Work to do -
Convert the part that opens with the line containing "You are a GUI" and closes with the line containing "How do I perform: Tap" into a JSON list of strings, one string per line, leaving out blank lines and pictures.

Dataset content -
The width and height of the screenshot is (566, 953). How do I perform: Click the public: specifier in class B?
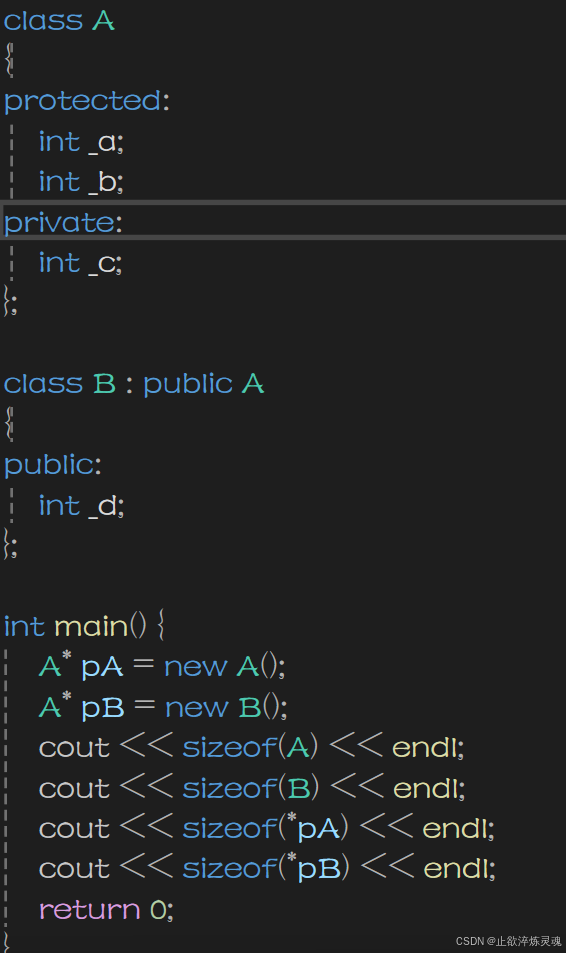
---
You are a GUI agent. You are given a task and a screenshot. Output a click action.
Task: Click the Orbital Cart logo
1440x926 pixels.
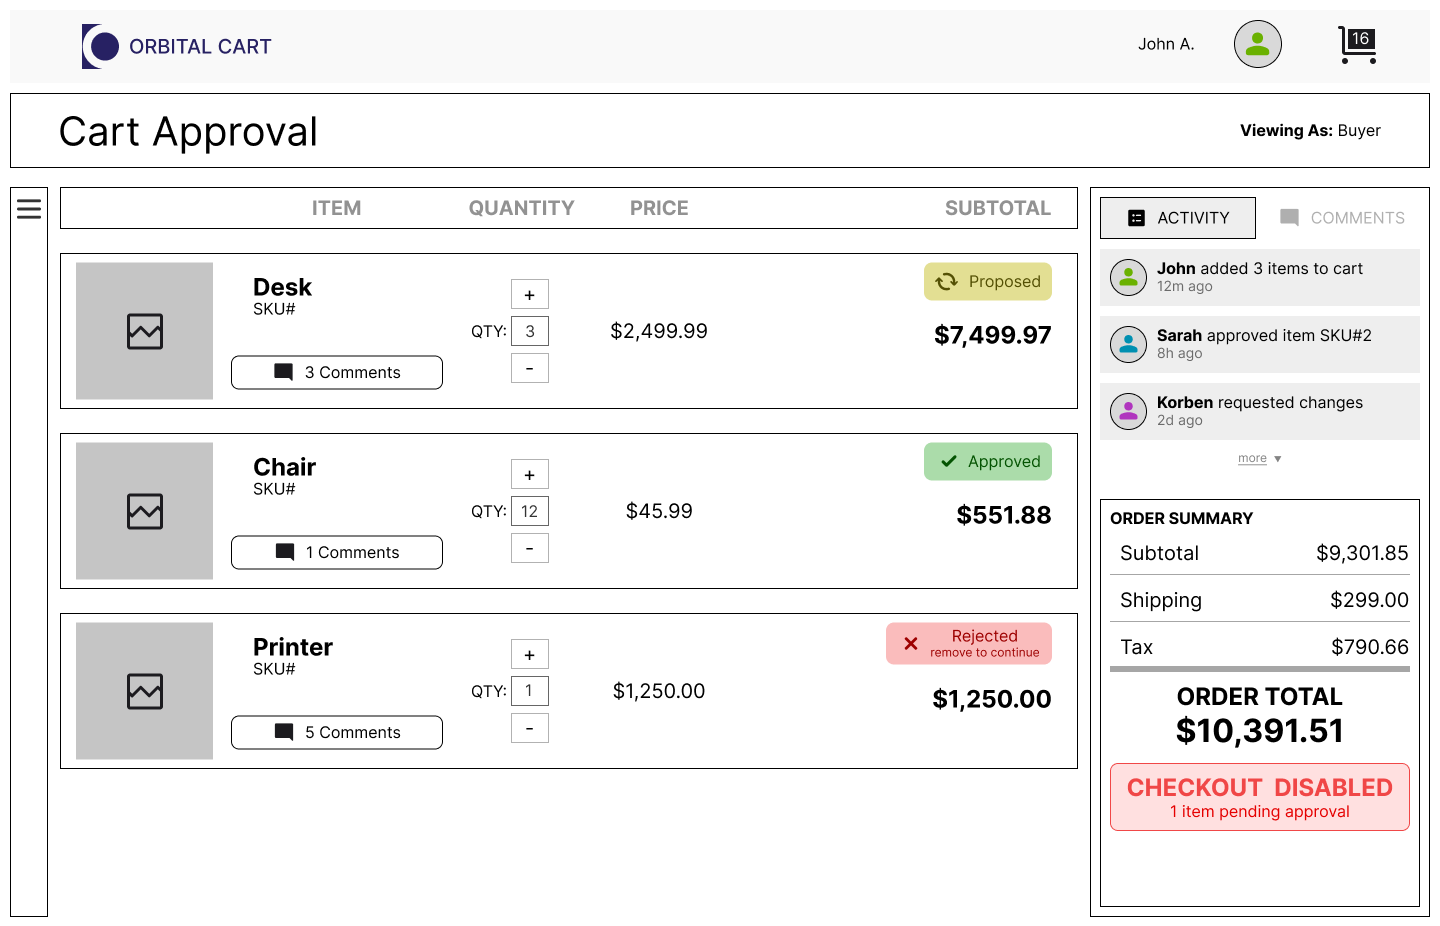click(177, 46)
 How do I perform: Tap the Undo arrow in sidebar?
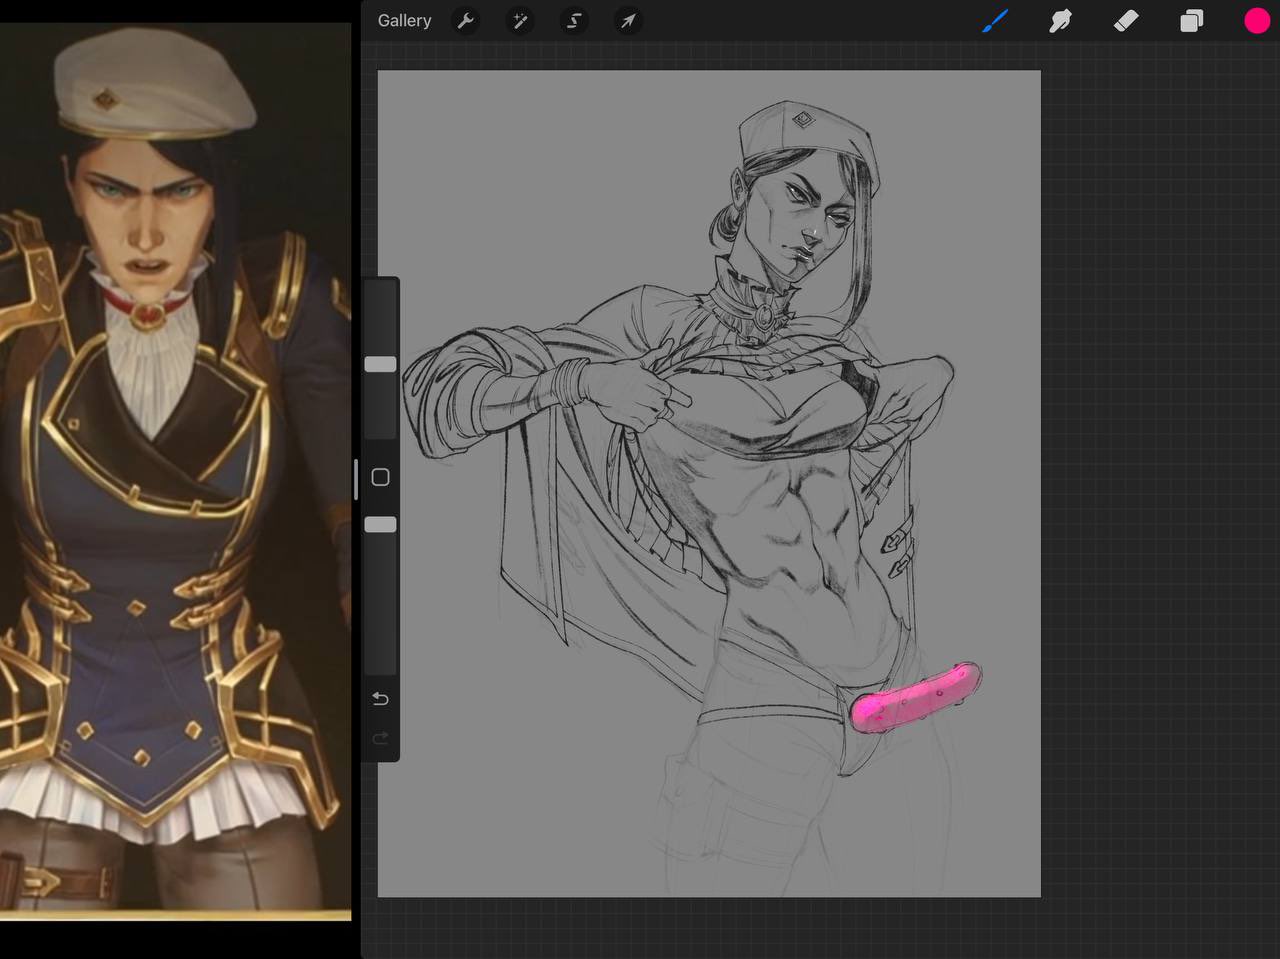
--
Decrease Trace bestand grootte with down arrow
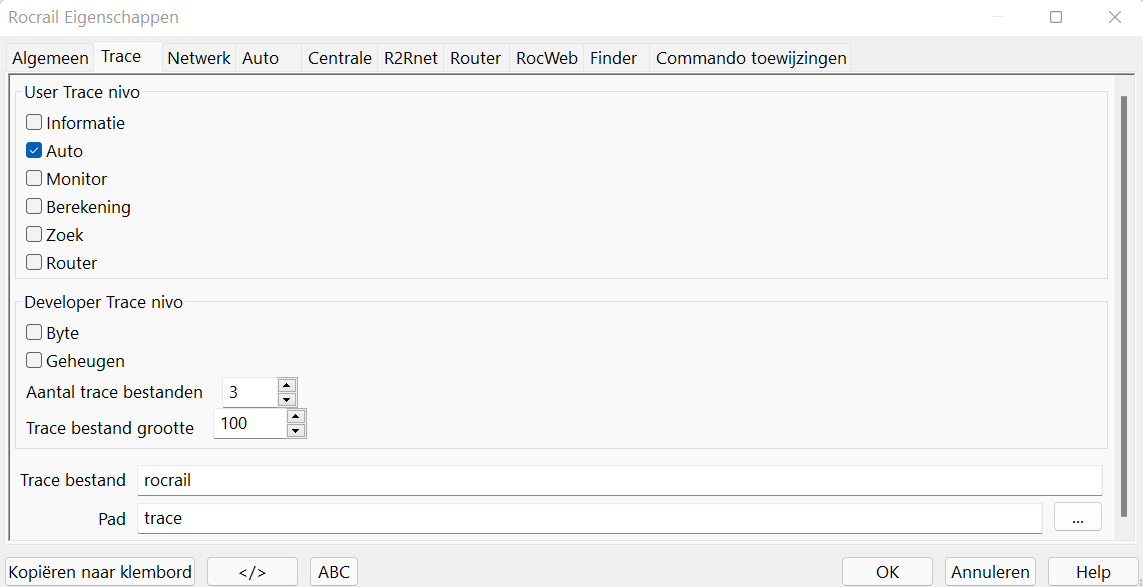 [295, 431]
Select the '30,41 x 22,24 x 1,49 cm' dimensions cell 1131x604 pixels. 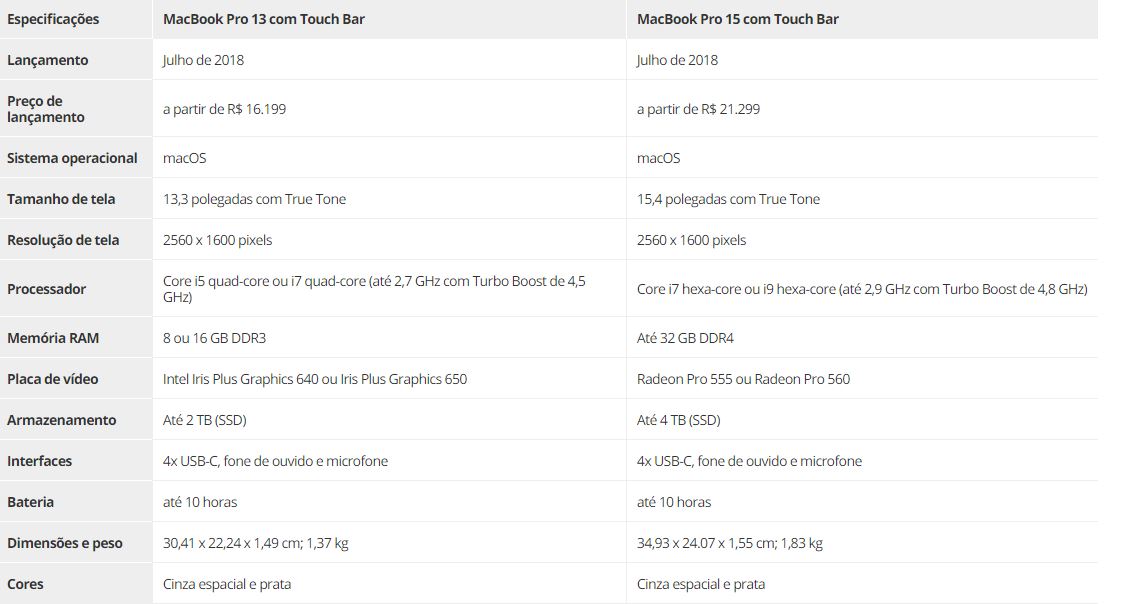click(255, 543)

Output of the exercise -
[
  "You are a GUI agent. You are given a task and a screenshot. Output a click action.",
  "Task: Click the Orbital Cart logo",
  "1440x926 pixels.",
  "click(177, 46)",
  " How do I perform: Tap the Undo arrow in sidebar?"
]